Scaviamo per trovare gemme spirituali

(Giovanni 6:44) Nessuno può venire da me a meno che non lo attiri il Padre, che mi ha mandato; e io lo risusciterò nell’ultimo giorno.

nwtsty approfondimento a Gv 6:44

lo attiri Sebbene il verbo greco originale venga usato per descrivere l’azione di tirare su le reti da pesca (Gv 21:6, 11), qui non sta a indicare che Dio attiri le persone contro la loro volontà. Il verbo può significare anche “attirare”, “attrarre”, e l’affermazione di Gesù potrebbe alludere a Ger 31:3, dove Geova dice al suo popolo: “Ti ho attratto con amore leale”. (Qui nella Settanta ricorre lo stesso verbo greco.) In Gv 12:32 si legge che, in modo simile, Gesù attira a sé persone di ogni tipo. Le Scritture indicano che Geova ha dato agli esseri umani il libero arbitrio. Ogni persona ha la facoltà di scegliere se servirlo o meno (De 30:19, 20). Geova attira con delicatezza chi ha un cuore dalla giusta disposizione (Sl 11:5; Pr 21:2; At 13:48).
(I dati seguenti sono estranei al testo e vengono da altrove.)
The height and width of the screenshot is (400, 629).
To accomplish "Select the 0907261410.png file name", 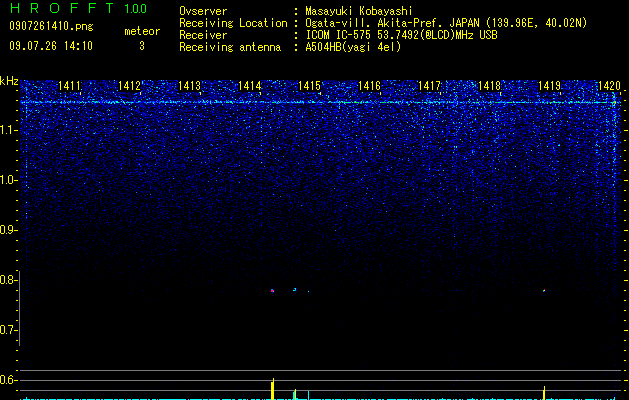I will (51, 26).
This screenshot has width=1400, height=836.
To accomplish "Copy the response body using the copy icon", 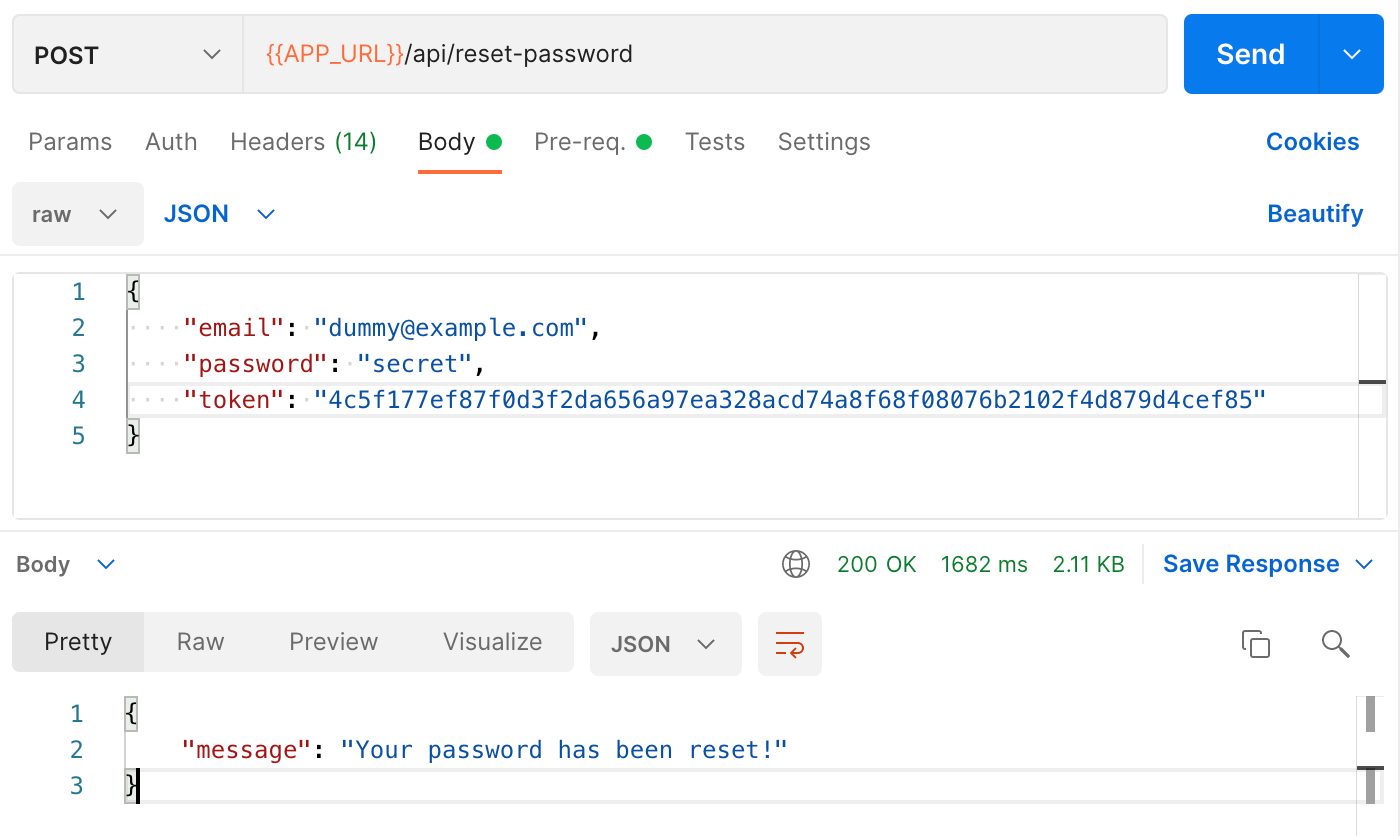I will tap(1257, 643).
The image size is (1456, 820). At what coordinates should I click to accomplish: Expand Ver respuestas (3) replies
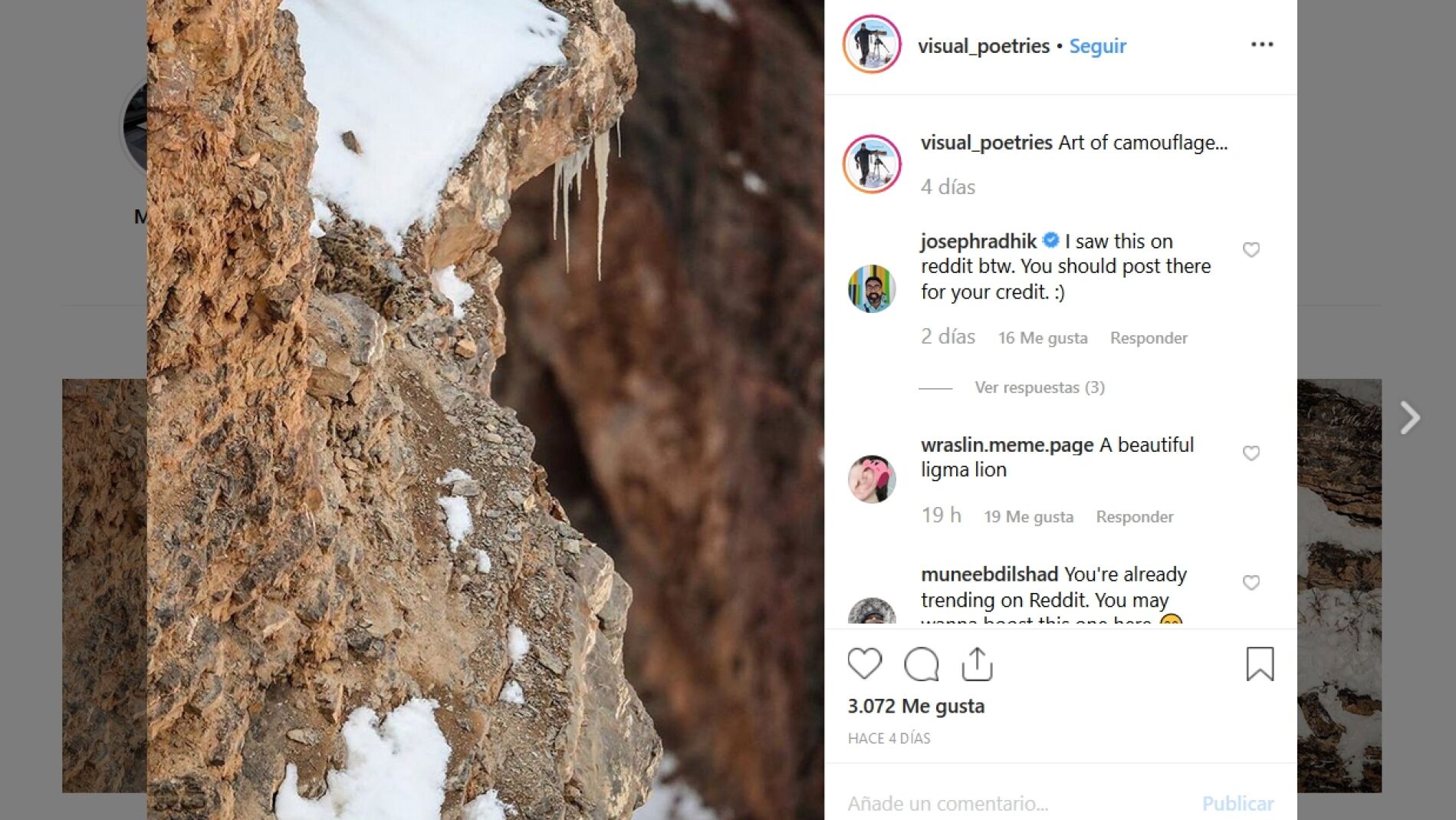click(x=1040, y=387)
Lo fa tramite il messaggio biblico e il suo spirito santo. A coloro che il Padre attira si applica la profezia di Isa 54:13, citata in Gv 6:45. (Confronta Gv 6:65.)

(Giovanni 6:64) Ma tra voi ci sono alcuni che non credono”. Infatti Gesù sapeva fin dall’inizio chi erano quelli che non credevano e chi era colui che lo avrebbe tradito.
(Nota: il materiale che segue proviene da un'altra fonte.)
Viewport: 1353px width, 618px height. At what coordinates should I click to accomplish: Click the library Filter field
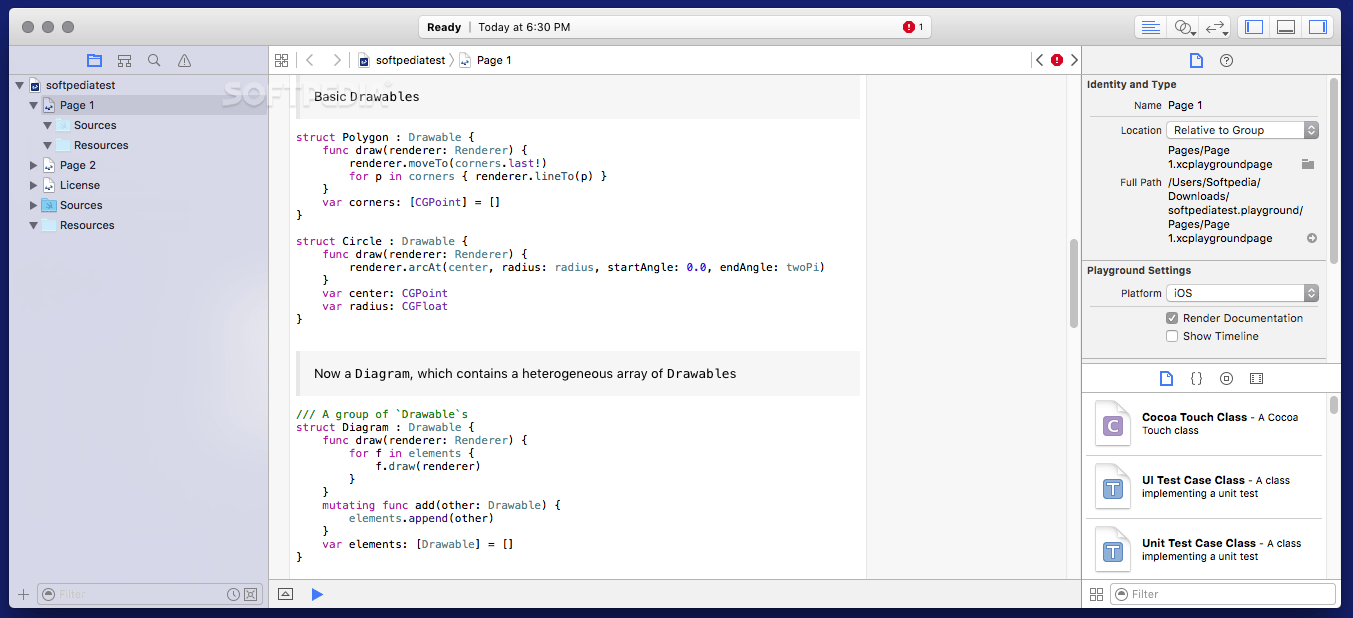pos(1222,594)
nwtsty approfondimenti a Gv 6:64

Gesù sapeva [...] chi era colui che lo avrebbe tradito Gesù aveva in mente Giuda Iscariota. Gesù aveva trascorso una notte intera a pregare suo Padre prima di scegliere i 12 apostoli (Lu 6:12-16); questo vuol dire che all’inizio Giuda era fedele a Dio. Ma Gesù sapeva dalle profezie delle Scritture Ebraiche che sarebbe stato tradito da una persona a lui molto vicina (Sl 41:9; 109:8; Gv 13:18, 19). Quando Giuda cominciò a sviarsi, Gesù, che poteva leggere i cuori e i pensieri, colse il cambiamento (Mt 9:4). Avendo usato la sua prescienza, Dio sapeva che Gesù sarebbe stato tradito da un amico fidato. Ma l’idea che Giuda dovesse necessariamente sbagliare, come se fosse già scritto nel suo destino, è incompatibile con le qualità di Dio e il modo in cui ha sempre agito.
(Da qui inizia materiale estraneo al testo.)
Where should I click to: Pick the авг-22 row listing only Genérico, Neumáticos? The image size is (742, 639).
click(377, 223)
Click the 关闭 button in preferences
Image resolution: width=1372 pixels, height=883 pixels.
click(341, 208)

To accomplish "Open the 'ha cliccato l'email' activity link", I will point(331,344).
fin dall’inizio Questa espressione non si riferisce alla nascita di Giuda o al momento in cui fu scelto come apostolo, cosa che avvenne dopo che Gesù ebbe pregato un’intera notte (Lu 6:12-16). Si riferisce piuttosto a quando Giuda iniziò a comportarsi slealmente, cambiamento che Gesù colse subito (Gv 2:24, 25; Ri 1:1; 2:23; vedi approfondimenti a Gv 6:70; 13:11). Le azioni di Giuda furono quindi premeditate e pianificate, non il frutto di un cambiamento improvviso. Nelle Scritture Greche Cristiane il termine greco archè (qui tradotto “inizio”) può avere vari significati in base al contesto. Ad esempio, in 2Pt 3:4, dove viene tradotto “principio”, si riferisce all’inizio della creazione. Ma nella maggioranza dei casi viene usato in un senso più specifico. Quando, ad esempio, Pietro disse: “Lo spirito santo scese su di loro [i non ebrei] come in principio era sceso su di noi” (At 11:15), con l’espressione “in principio” non si stava riferendo al momento della sua nascita o al momento in cui fu scelto come apostolo, ma al giorno della Pentecoste del 33 E.V.; quello fu l’inizio del versamento dello spirito santo con un preciso scopo (At 2:1-4). In Lu 1:2; Gv 15:27; 1Gv 2:7 si possono trovare altre occorrenze in cui il valore da attribuire all’espressione “dall’inizio” è determinato dal contesto.

24-30 SETTEMBRE

TESORI DELLA PAROLA DI DIO | GIOVANNI 7-8

Scaviamo per trovare gemme spirituali

(Giovanni 8:58) Gesù disse loro: “In verità, sì, in verità vi dico: prima che Abraamo nascesse, io c’ero”.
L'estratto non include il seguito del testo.